[Opening SOURCE INFORMATION section]
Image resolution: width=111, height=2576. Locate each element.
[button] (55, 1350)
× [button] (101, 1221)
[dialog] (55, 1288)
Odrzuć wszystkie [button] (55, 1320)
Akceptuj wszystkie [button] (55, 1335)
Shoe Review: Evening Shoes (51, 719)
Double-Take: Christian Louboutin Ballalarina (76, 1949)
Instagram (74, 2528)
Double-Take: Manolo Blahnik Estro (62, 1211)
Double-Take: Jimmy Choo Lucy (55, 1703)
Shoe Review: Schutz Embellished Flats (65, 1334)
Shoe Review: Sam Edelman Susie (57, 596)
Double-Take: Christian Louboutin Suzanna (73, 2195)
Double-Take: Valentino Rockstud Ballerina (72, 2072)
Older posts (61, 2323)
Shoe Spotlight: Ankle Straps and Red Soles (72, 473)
[Closing SOURCE INFORMATION section]
[Opening SOURCE INFORMATION section]
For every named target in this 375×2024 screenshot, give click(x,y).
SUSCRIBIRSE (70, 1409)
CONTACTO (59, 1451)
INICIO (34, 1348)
[Closing SOURCE INFORMATION section]
◆ TASK GOAL ◆
The required answer is the run of lines above, starting at the line with "[button] (101, 1221)" and ending at the line with "Shoe Spotlight: Ankle", reproduced exactly with both ends.

◆ TASK RESPONSE ◆
× [button] (101, 1221)
[dialog] (55, 1288)
Odrzuć wszystkie [button] (55, 1320)
Akceptuj wszystkie [button] (55, 1335)
Shoe Review: Evening Shoes (51, 719)
Double-Take: Christian Louboutin Ballalarina (76, 1949)
Instagram (74, 2528)
Double-Take: Manolo Blahnik Estro (62, 1211)
Double-Take: Jimmy Choo Lucy (55, 1703)
Shoe Review: Schutz Embellished Flats (65, 1334)
Shoe Review: Sam Edelman Susie (57, 596)
Double-Take: Christian Louboutin Suzanna (73, 2195)
Double-Take: Valentino Rockstud Ballerina (72, 2072)
Older posts (61, 2323)
Shoe Spotlight: Ankle Straps and Red Soles (72, 473)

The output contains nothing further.